The more the Insider probes the decision-making process in medicine, the more questions we have. Why do doctors prescribe some drugs more than others? Why has oxycontin proved so popular among doctors treating workplace injuries? Why do drug companies hire ex-cheerleaders (with no background in science) to sell drugs to doctors? Do doctors think about the potential conflict between their own financial interests and the products they recommend to their patients? The ultimate question, of course, is whether patients are getting the best possible treatment, with the most effective medications, or whether the interests of the patients are subordinated to the financial interests of the doctors.
There are no easy answers. We like to think of charity and good medicine as matters of the heart. But in the world of American medical care, when you scan the doctor’s chest, you just might see something that looks less like a heart and more like a wallet.

Exclusive remedy, “bad faith” claims, and the $12 million lawsuit

Friday, January 23rd, 2004

Exclusive remedy generally protects an employer from a lawsuit. If an employee suffers a work related injury, the employer provides a state-regulated schedule of benefits to cover medical care and lost wages during recovery. In exchange for these benefits, the employee forfeits the right to sue. Workers compensation becomes the sole or exclusive legal remedy. Often, this protection is extended to insurers who are acting as agents for the employer.

However, there are exceptions. One exception is bad faith on the part of the insurer. A successful bad faith suit might be triggered by an insurer’s nonpayment of claims, mass denial of claims, or the like.
This week, a woman in South Dakota just secured a $12 million award for a bad faith claims practice, most of it in punitive damages. The claim involved the denial of about $8,000 in medical bills for a carpal tunnel injury. The original grounds for denial centered around compensability and whether the injury arose out of and in the course of employment.

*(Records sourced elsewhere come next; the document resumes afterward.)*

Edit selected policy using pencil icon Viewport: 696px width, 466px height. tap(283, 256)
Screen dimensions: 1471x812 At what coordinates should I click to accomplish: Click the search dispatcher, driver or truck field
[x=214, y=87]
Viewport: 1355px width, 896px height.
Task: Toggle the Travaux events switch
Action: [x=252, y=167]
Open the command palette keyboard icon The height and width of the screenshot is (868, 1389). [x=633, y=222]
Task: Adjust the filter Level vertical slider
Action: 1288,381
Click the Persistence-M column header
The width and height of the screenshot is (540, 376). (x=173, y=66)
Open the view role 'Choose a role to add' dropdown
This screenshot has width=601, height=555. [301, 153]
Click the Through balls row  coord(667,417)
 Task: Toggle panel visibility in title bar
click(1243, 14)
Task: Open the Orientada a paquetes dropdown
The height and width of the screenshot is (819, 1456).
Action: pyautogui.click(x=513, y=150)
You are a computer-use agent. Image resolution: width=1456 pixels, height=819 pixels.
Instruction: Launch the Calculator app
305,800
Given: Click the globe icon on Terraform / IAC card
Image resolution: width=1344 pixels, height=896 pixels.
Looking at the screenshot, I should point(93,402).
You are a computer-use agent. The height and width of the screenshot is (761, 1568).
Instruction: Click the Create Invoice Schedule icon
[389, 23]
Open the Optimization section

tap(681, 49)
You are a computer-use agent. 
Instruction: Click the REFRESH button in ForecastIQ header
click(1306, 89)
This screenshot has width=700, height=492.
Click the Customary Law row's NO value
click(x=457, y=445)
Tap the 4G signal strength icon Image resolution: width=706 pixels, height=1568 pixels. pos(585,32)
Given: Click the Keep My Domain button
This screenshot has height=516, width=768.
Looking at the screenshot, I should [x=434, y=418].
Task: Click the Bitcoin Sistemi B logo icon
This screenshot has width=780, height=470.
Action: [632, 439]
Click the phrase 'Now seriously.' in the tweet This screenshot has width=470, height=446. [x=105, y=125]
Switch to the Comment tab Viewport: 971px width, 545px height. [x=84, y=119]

Her insurer said the denial occurred because “there was a lack of proof that her hand problems were caused by her work” and further suggested that “her hand problems were likely the result of a 1998 home injury, not her work in the kitchen of the nursing home.”

A determination of work-relatedness and compensability are huge issues in many repetitive stress injuries, and if this claim dispute had ended there, the claim might have stayed within the realm of the state workers comp authority to uphold or deny. But in this case, the insurer’s claims handling practice was the smoking gun that gave rise to a charge of bad faith, opening the door to a suit.

” … the case centered around a Travelers Insurance incentive program that offered bonuses to claims workers who lowered payouts on claims. Called the Claim Professional Incentive Program, it offered workers end-of-year bonuses of as much as 20 percent of their pay if they reduced overall payouts from one year to the next.
Abourezk argued that the program created an improper conflict of interest for claims adjusters, who are supposed to be motivated by fairness to claimants, not cost control for insurance companies.”

The judgement will be reviewed by a higher court so the punitive award may or may not stand, but it serves as a cautionary tale to insurers — who are, after all, essentially finance companies — that managing a workers compensation claim is not simply the exercise of processing paper in the most cost efficient way possible, but the response to a human event. In our experience, keeping the focus on the person rather than the dollars generally results in the most favorable outcome by whatever measures you use for success.